Canadian nudist resort begins accepting Bitcoin

Now you can be open and free with your body as well as your money.


Fran Berkman

Internet Culture

Published May 15, 2014   Updated May 31, 2021, 7:41 am CDT

While many Bitcoin users prefer to shroud themselves in anonymity, there’s a new option for fans of the cryptocurrency who want to put themselves out there—like, all the way out there.

A nudist resort in Canada has begun accepting Bitcoin payments. Interested parties can now use Bitcoin to book rest and relaxation time at the Bare Oaks Family Naturist Park or pay for items at its Bare Boutique gift shop, the resort announced in a NSFW blog post on Wednesday.

“A virtual currency is perfect for people without pockets!” the post reads.

Presumably, people will still need to carry their smartphones to make Bitcoin payments, but let’s not read into that statement too much.

Bare Oaks may be the most recent, and perhaps most unique, example of a business getting some skin in the Bitcoin game, but merchants from across the spectrum have flocked to the cryptocurrency of late, in attempt to capitalize on its explosion in popularity.

Bitcoin plunged into the mainstream late last year, when its value skyrocketed from less than $200 to well over $1,000. Even though the value has fallen sharply since then, a steady stream of businesses, from online retailers like to local brick-and-mortar merchants, have began accepting Bitcoin as payment. 

In addition to ease of use and low transaction costs, Bare Oaks cites Bitcoin’s somewhat anonymous nature as reasons why it decided to adopt the cryptocurrency.

“Privacy is a concern for some of our members and visitors.
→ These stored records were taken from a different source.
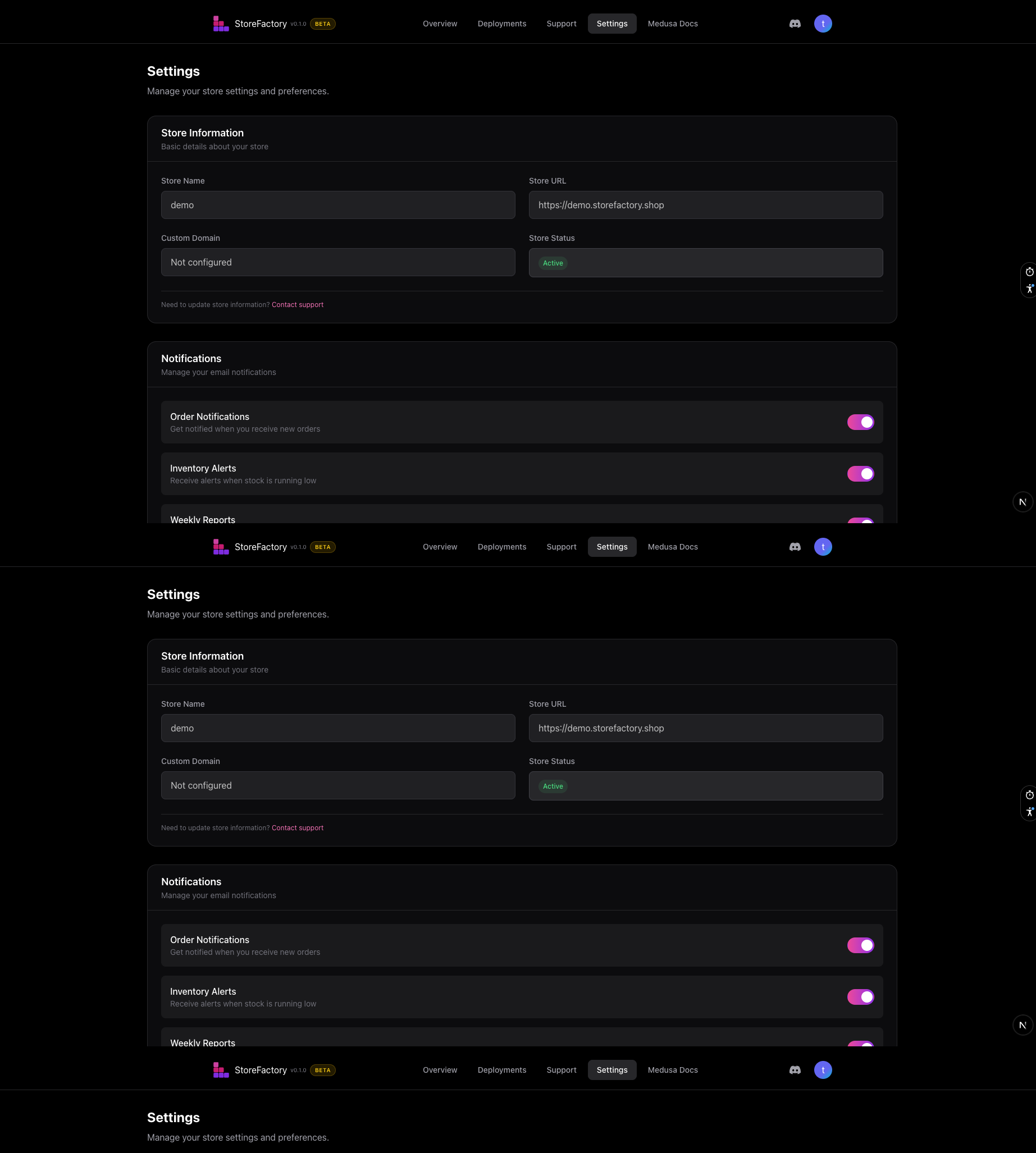Open the user avatar menu labeled 't'
1036x1153 pixels.
[x=823, y=24]
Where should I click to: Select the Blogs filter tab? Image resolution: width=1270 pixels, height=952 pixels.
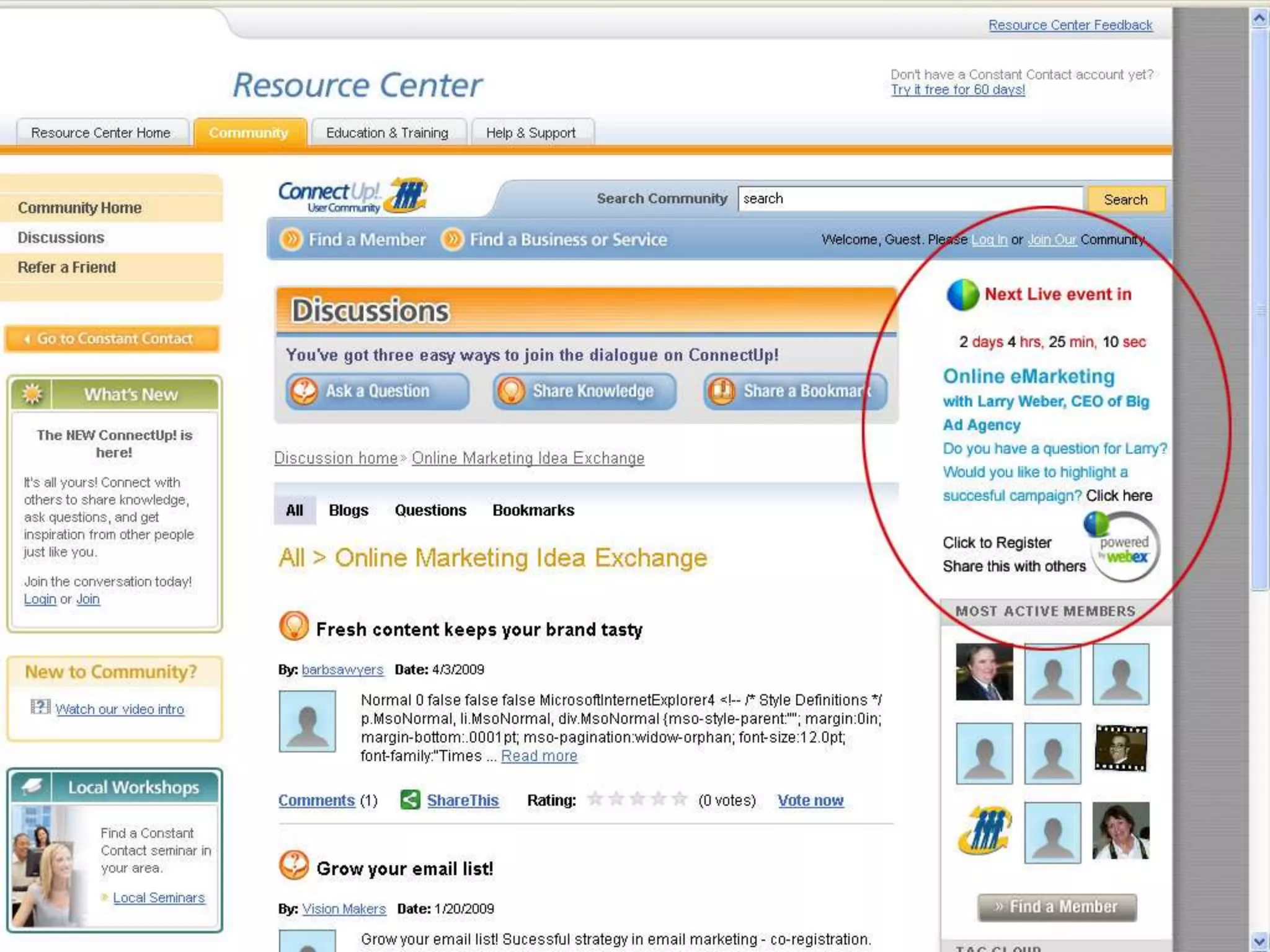pyautogui.click(x=349, y=510)
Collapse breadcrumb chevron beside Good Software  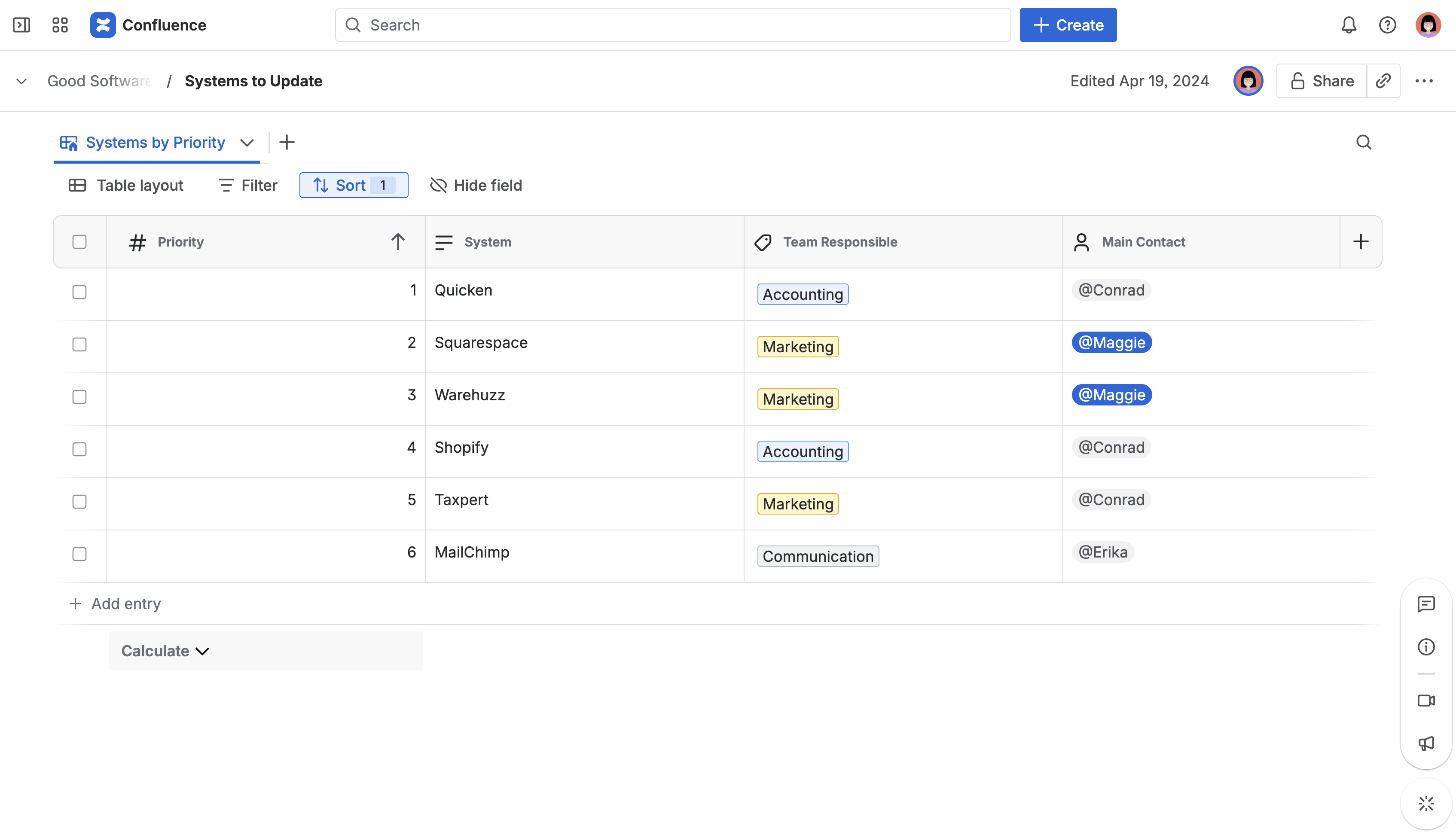tap(21, 81)
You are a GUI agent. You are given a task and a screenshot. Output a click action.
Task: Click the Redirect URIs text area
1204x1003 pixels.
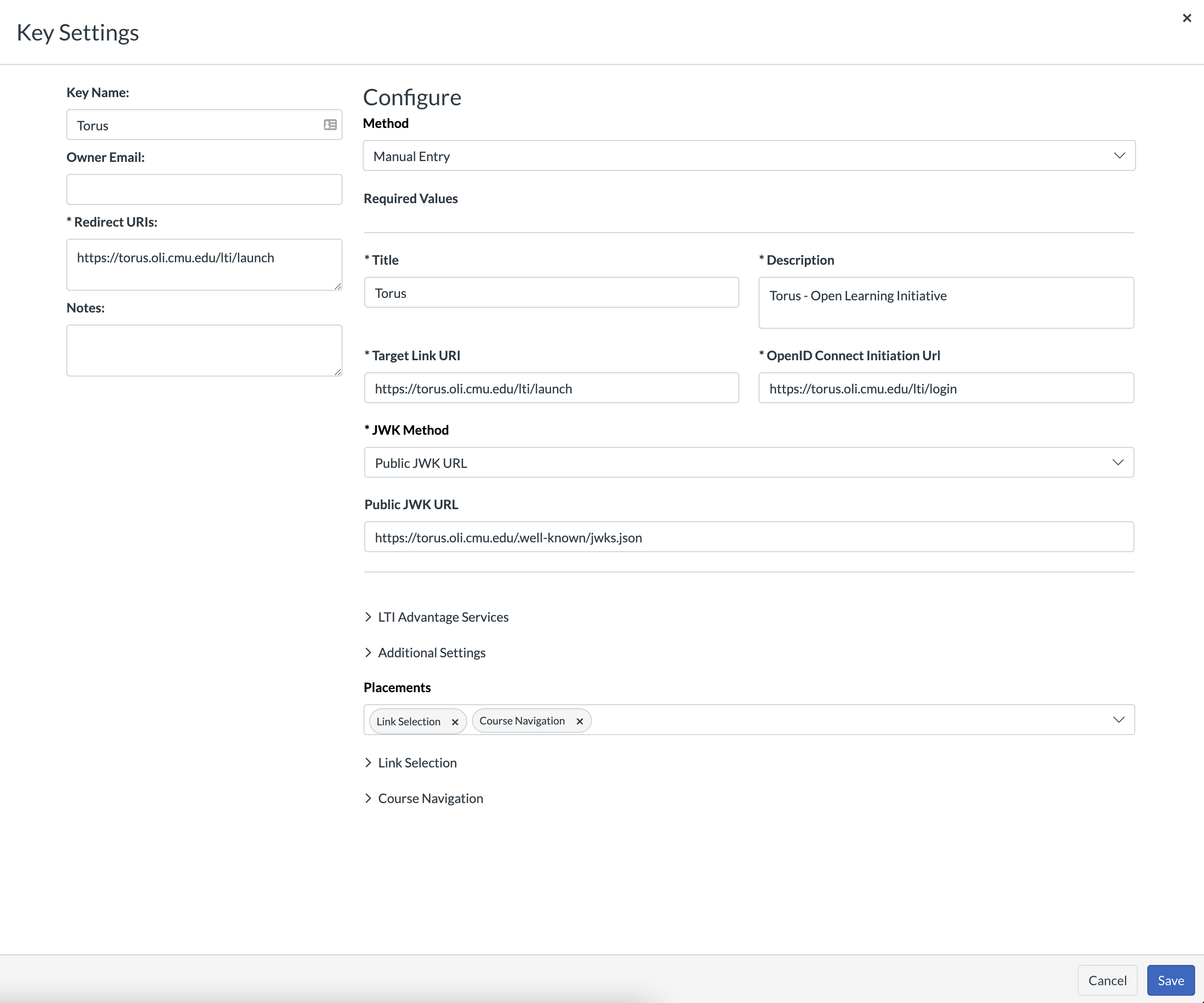point(204,265)
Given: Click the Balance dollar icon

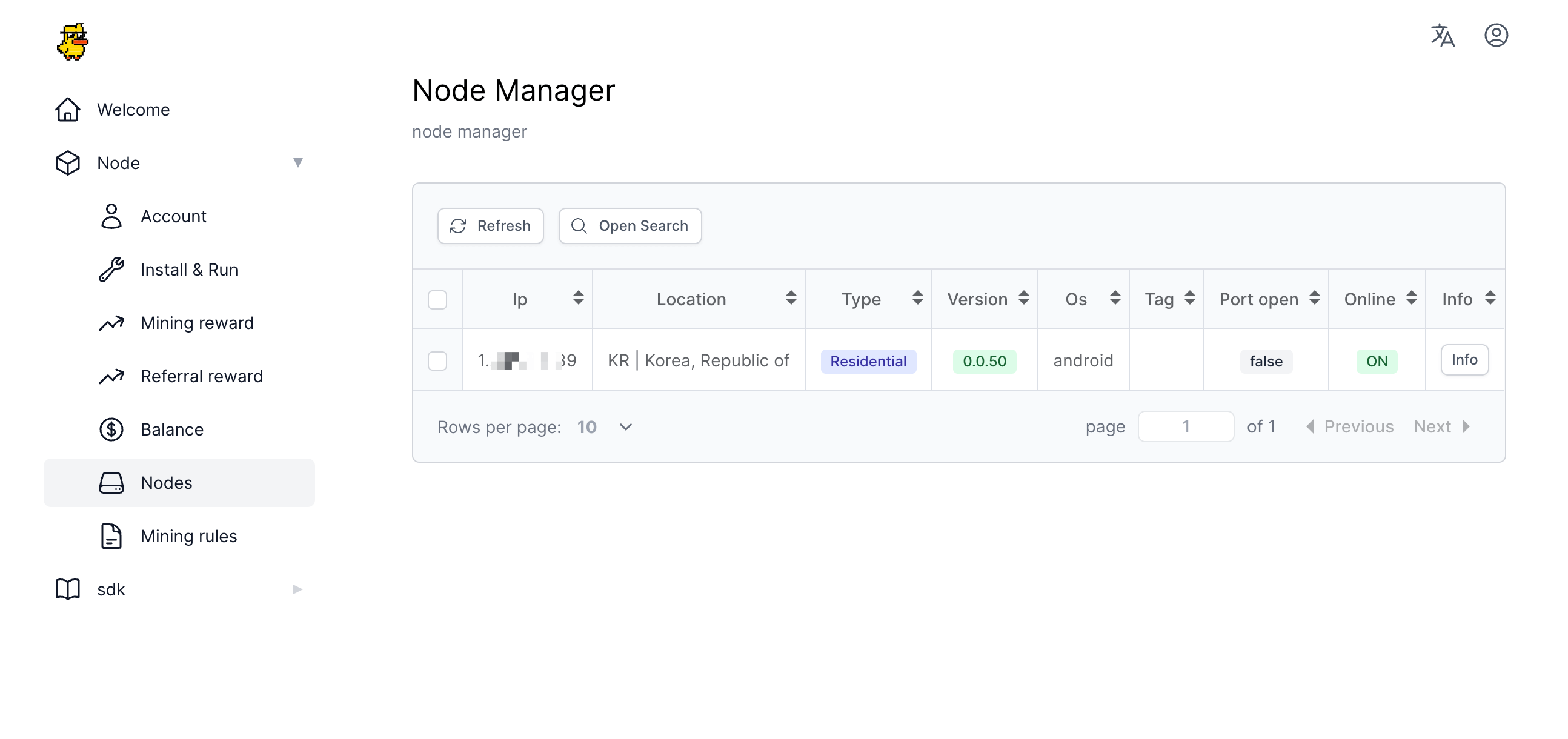Looking at the screenshot, I should click(111, 429).
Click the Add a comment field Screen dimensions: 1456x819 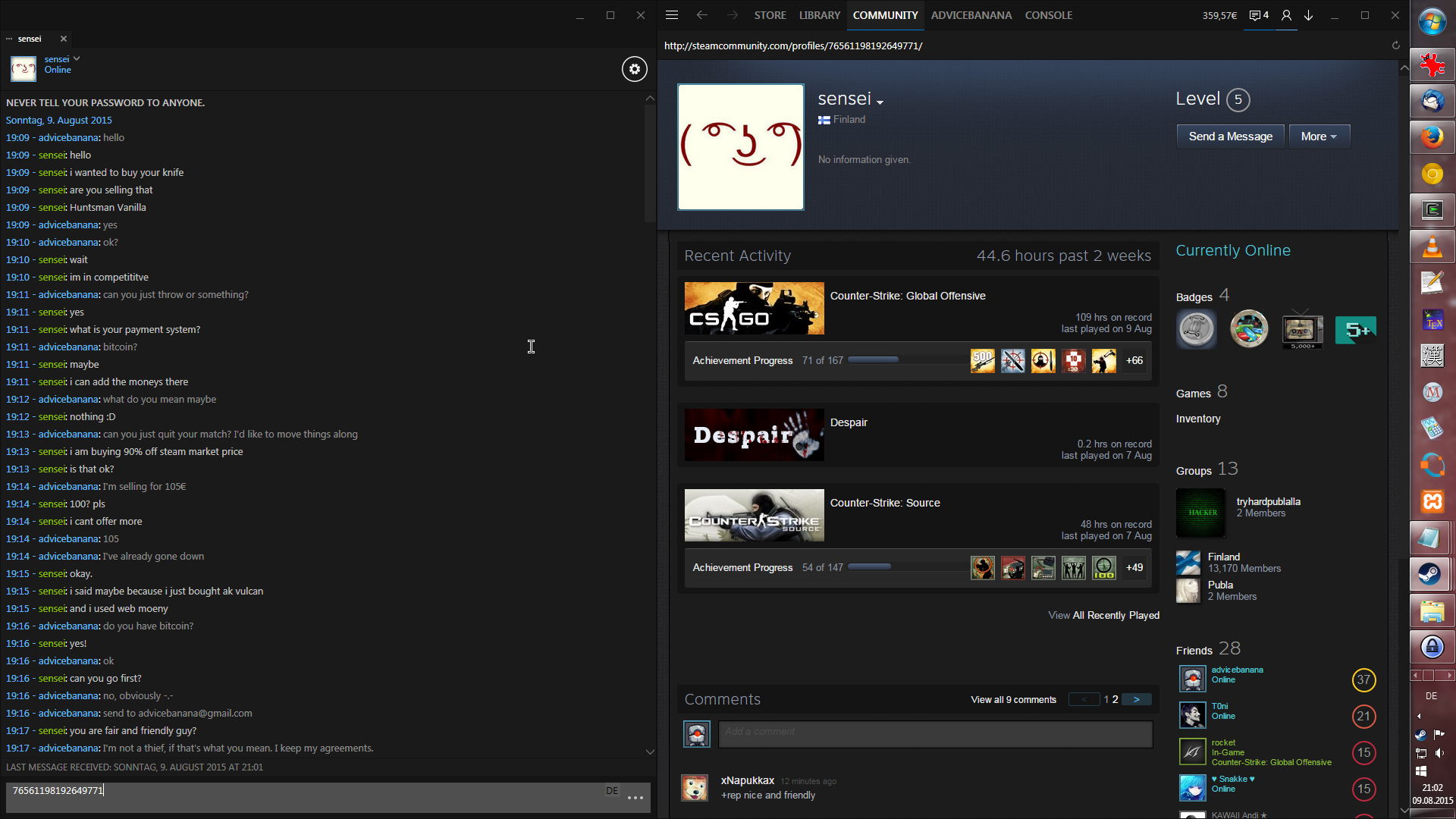click(935, 733)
They fear being judged because of their beliefs,” the Bare Oaks blog post reads. “The anonymity of bitcoin can provide some reassurance.”

The naked truth is that it’s too early to tell how Bitcoin’s surge in popularity among vendors will affect its long-term viability. But whether you’re getting naked to earn Bitcoin or getting naked to spend it, do us all a favor and put on some Bitcoin cologne.